▸ **Problem details**
Set down a true copy of the data, with all pictures left out.

▸ **The records**
Start of Block

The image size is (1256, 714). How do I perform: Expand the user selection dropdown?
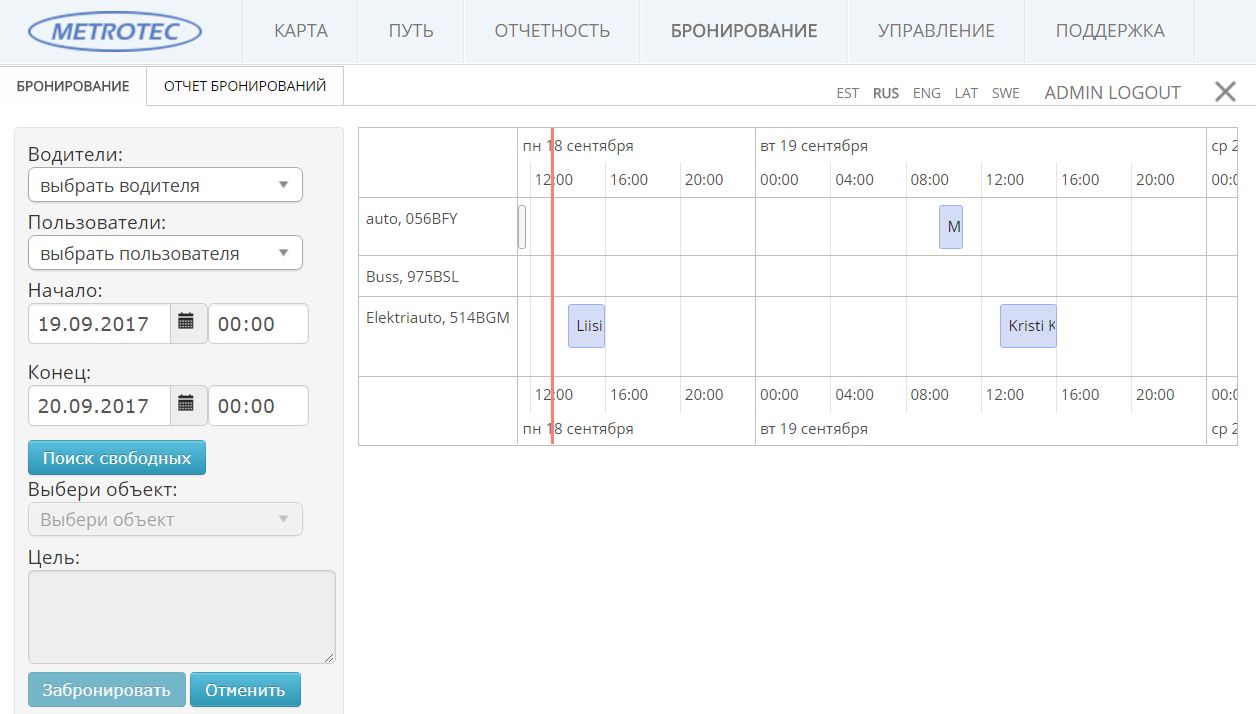[165, 253]
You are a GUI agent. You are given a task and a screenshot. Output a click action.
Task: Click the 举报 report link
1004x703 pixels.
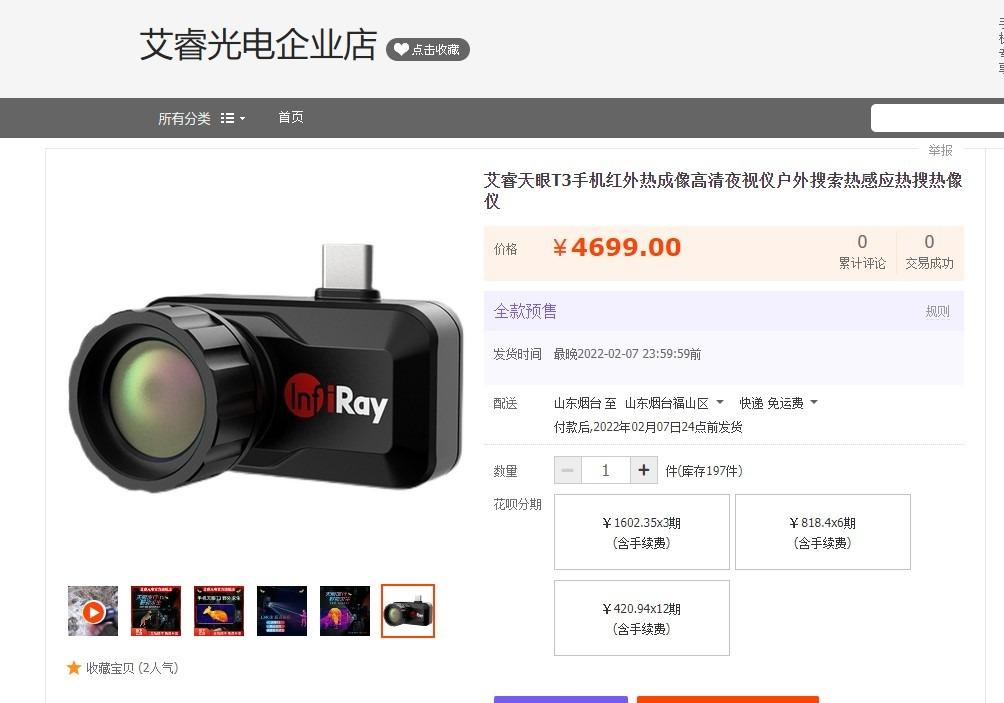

End of Block

▸ **Exercise answer**
The image size is (1256, 714). How do I perform: Expand the user selection dropdown?
[165, 253]
You are a GUI agent. You are given a task and a screenshot. Output a click action.
Task: Click the 举报 report link
1004x703 pixels.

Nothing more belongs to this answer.